Michael served the brisket with a local barrel aged beer from Southern Peak Brewery called Midnight Conductor.  With hints of chocolate and dark fruit, it was the perfect accompaniment.  Next up, some delicious side dishes.

PERFECT SMOKED BEEF BRISKET

Ingredients

For the beef injection and marinade:

  • 1 quart water
  • 3 tablespoons beef base

For the beef rub:

  • 1 teaspoon kosher salt
  • 1.5 tablespoons coarsely ground black pepper
  • 1 teaspoon sugar
  • ½ teaspoon chipotle pepper powder
  • ½ teaspoon chile powder
  • 1 teaspoon garlic powder
  • 1 teaspoon granulated dried onion

We used a double recipe of the rub to ensure the meat was coated in rub.

For the meat:

  • One 15-20 pound whole untrimmed brisket, preferably USD Prime

Tools:

  • 2 aluminum pans
  • Injector
  • Blanket

Directions

For the beef injection and marinade:

In a large stockpot over high heat, bring the water to a boil. Add the beef base and stir until dissolved. Remove from the heat. If reserving for a later use, let the liquid cool then pour it into a jug or bottle. This can be stored in the refrigerator for up to 2 weeks.

For the beef rub:

In a large bowl, combine all the ingredients thoroughly. You can store this rub in an airtight container indefinitely.

For the meat:

Trim your brisket. Place the brisket, fat side up, in an aluminum baking pan. Inject it by eyeballing 1-inch squares all over the brisket and injecting half of the beef injection in those squares. Flip the brisket over, fat side down, and pour the remaining injection/marinade over the meat. Cover and refrigerate for at least 6 hours or overnight. 30 minutes before you are ready to cook the brisket, heat a smoker to 350 degrees. (You can also use a gas grill, but you’ll need to prepare it for smoking.)

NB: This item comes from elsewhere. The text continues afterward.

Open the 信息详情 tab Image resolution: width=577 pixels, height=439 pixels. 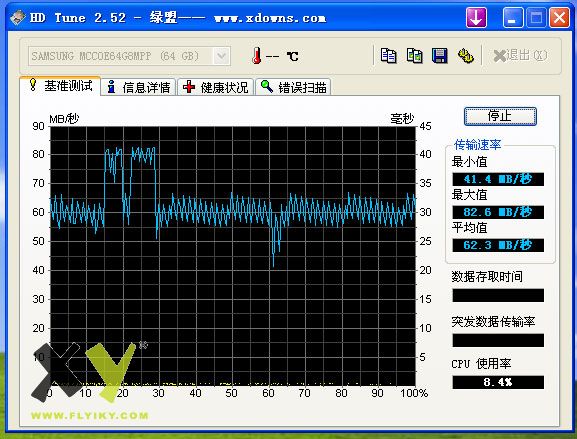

Remove the brisket from the marinade and discard the marinade. Using your hands, apply the beef rub all over the meat. Place the brisket in a clean aluminum baking pan, place the pan in the smoker, and cook for 2 ½ hours at 350 degrees. Remove the pan from the smoker and cover it with aluminum foil. Put it back into the smoker and cook for another 1 ½ hours at 350 degrees or until the temperature in the point end of the meat reaches 205 degrees. Remove the pan from the smoker and wrap the pan, still covered with aluminum foil, in a thick blanket. Let it rest at room temperature for 3-4 hours. Unwrap the pan, discard the foil, and remove the brisket, taking care to save the the accumulated juices. Set the brisket aside. Strain the juices of all grease, and pour the juices into a medium saucepan. Warm the juices over medium heat, and allow them to come to a simmer.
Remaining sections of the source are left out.